10/2/2009 1:17:21 PM
RESEARCH TRIANGLE PARK, N.C.--(BUSINESS WIRE)--Advanced Liquid Logic announced today that it has received a large, four-year contract from the National Institute of Allergy and Infectious Diseases, part of the National Institutes of Health, for the development of a rapid, point-of-care, diagnostic device for the detection of HIV in low resource settings.
Advanced Liquid Logic co-founder and the HIV study’s Principal Investigator Michael Pollack said, “Our substantial developmental progress and the promise of a sample-to-answer solution in molecular diagnostics made this award possible. Molecular diagnostics is a great application for digital microfluidics because the technology is uniquely positioned to provide highly complex testing capability in a compact and easy to use instrument.”
Advanced Liquid Logic will award a major subcontract to principal investigators Thomas Denny and Georgia Tomaras, Duke Human Vaccine Institute (DHVI), to support the development of viral load and antibody measurements and field trials. Thomas Denny, said, “This is an exciting opportunity to work toward development of an accurate and affordable test for use in monitoring HIV/AIDS patients in resource challenged areas.”
In recent years HIV/AIDS treatment medications have become more available globally but many areas of the world lack access to reliable treatment monitoring. “Pending successful development, the application of this new technology in low income countries could mean the difference between life and death for many people,” said Michael Merson, director of the Duke Global Health Institute. “This is yet another example of an exciting, innovative technology originating at Duke.”
This project has been funded in whole or in part with Federal funds from the National Institute of Allergy and Infectious Diseases, National Institutes of Health, Department of Health and Human Services, under Contract No. HHSN272200900030C.

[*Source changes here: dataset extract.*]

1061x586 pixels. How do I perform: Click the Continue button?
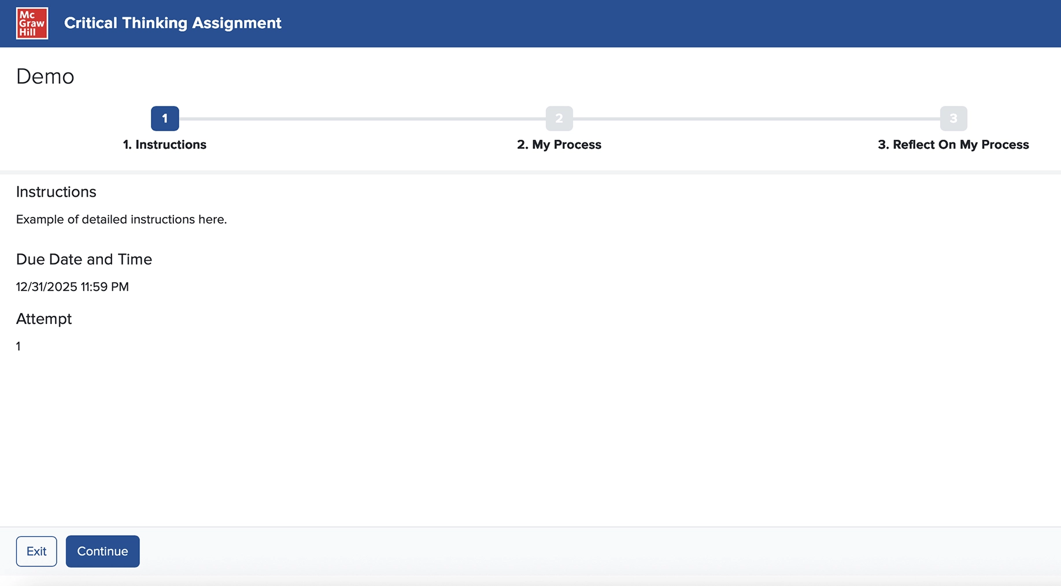[102, 551]
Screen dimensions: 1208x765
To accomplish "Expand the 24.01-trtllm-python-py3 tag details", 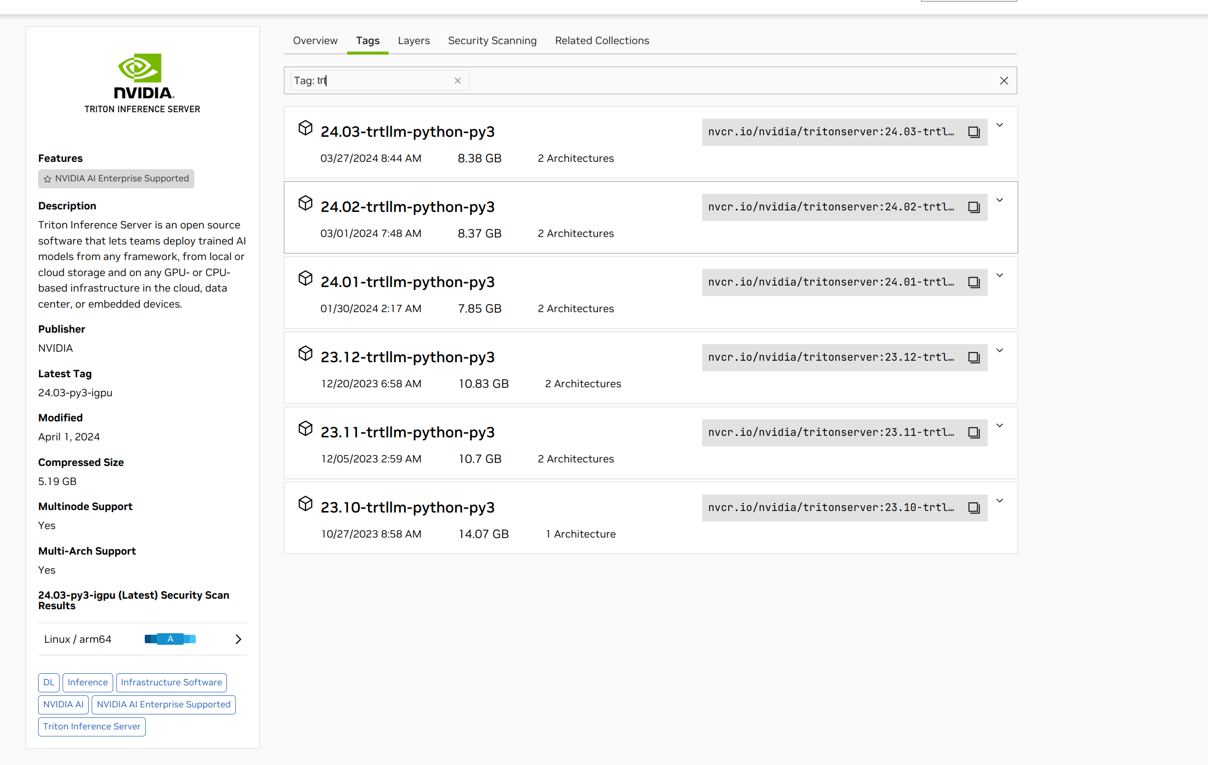I will pyautogui.click(x=999, y=275).
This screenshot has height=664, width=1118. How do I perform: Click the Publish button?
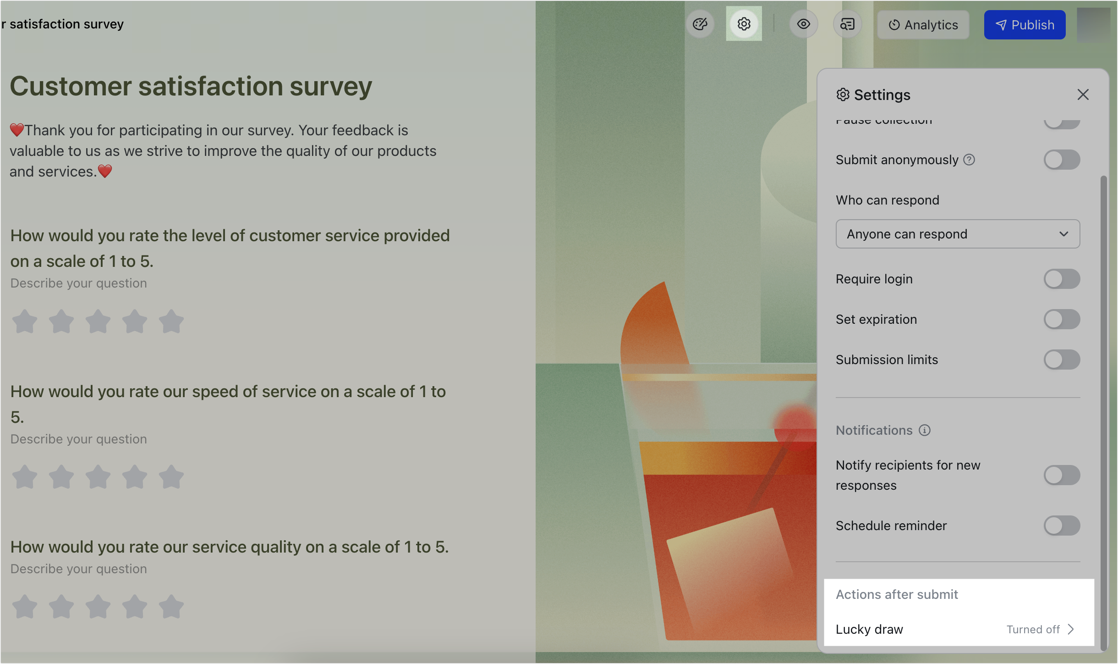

About Advanced Liquid Logic, Inc.
Advanced Liquid Logic was founded to develop and exploit a new technology for micro-liquid-handling called digital microfluidics which was pioneered at Duke University. Small droplets are flexibly manipulated electrically under software control to perform even the most complex liquid-based testing. Portable equipment without pumps, valves, or pipes is used in conjunction with a disposable lab-on-a-chip. Advanced Liquid Logic is developing its first commercial products for the research and clinical diagnostics markets.
The Duke Human Vaccine Institute (DHVI) has established a place of national and international leadership in the fight against major infectious diseases. DHVI was founded in 1990 to support interdisciplinary efforts across Duke University to develop vaccines and Advanced Liquid Logic therapeutics for HIV and other emerging infections that threaten the health of our nation and our world. Today, DHVI plays an integral leadership role in the Global HIV/AIDS Vaccine Enterprise and is a pioneer in emerging infections and biodefense research.